Why You Need a Project Management Office

What a PMO Can Do

At transportation company Schneider National, a PMO provides the foundation for eventually doing portfolio management, according to Mark Mullins, vice president of finance for IT. And at Oregon Health & Science University (OHSU), CIO John Kenagy launched a PMO to help his 350-member IT department improve its project management acumen. "Doing a large project takes a village of people, and we don't want to approach each project as if starting from scratch," Kenagy says.

But while PMOs vary in terms of size, structure and responsibilities, Curtis Cook, president and CEO of consulting company Novations Project Management in Atlanta, says CIOs can expect PMOs to function in the following seven areas.
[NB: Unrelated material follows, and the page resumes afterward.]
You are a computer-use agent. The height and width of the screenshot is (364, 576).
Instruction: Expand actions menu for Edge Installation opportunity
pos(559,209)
  • Project support: Provide project management guidance to project managers in business units.

  • Project management process/methodology: Develop and implement a consistent and standardised process.
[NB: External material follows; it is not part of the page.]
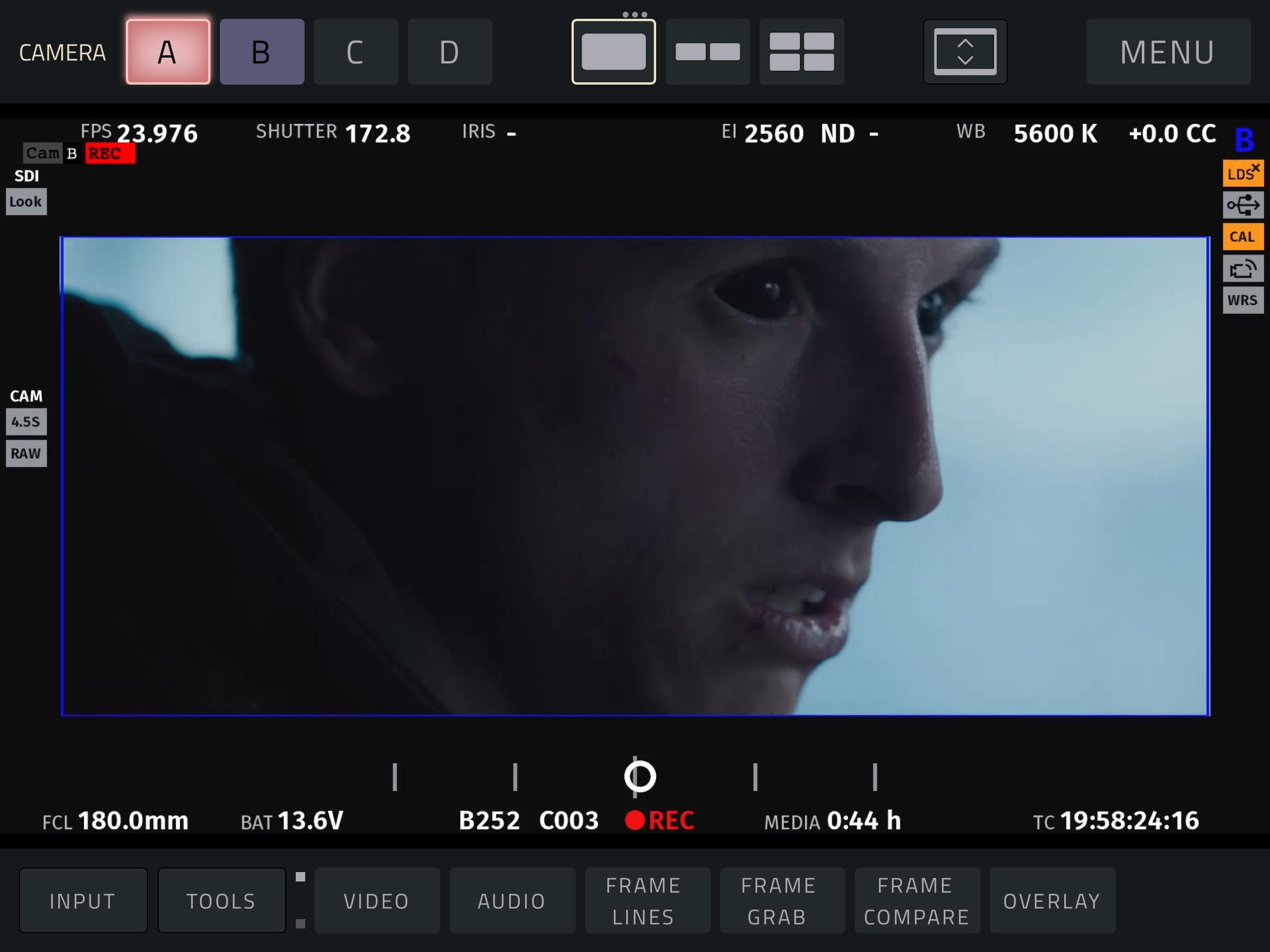Click the USB connection status icon
The image size is (1270, 952).
[x=1242, y=205]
  • Training: Conduct training programs or collect requirements for an outside company.

  • Home for project managers: Maintain a centralised office from which project managers are loaned out to work on projects.

  • Internal consulting and mentoring: Advise employees about best practices.

  • Project management software tools: Select and maintain project management tools for use by employees.

  • Portfolio management: Establish a staff of program managers who can manage multiple projects that are related, such as infrastructure technologies, desktop applications and so on, and allocate resources accordingly.

Notice that Cook doesn't mention cost savings. While companies entertain a variety of factors for starting a PMO, most proponents agree that cutting IT costs or reducing the number of projects by a set amount should not be among them. PMOs can certainly lead to reduced expenses and fewer projects, but the first motive for creating a PMO is to deliver strategic IT projects with more consistency and efficiency. At Sun Life Financial's American subsidiary, CIO Jim Smith says his company's PMO was launched five years ago primarily "to implement the kind of discipline and project management processes required by the Y2K crisis". The PMO relies on three metrics to determine its effectiveness: accuracy of cost estimates, accuracy of schedule estimates and project stakeholder satisfaction. By all measures, it is a success; from 2001 to 2002, those metrics improved 25 per cent, 31 per cent and 9 per cent, respectively.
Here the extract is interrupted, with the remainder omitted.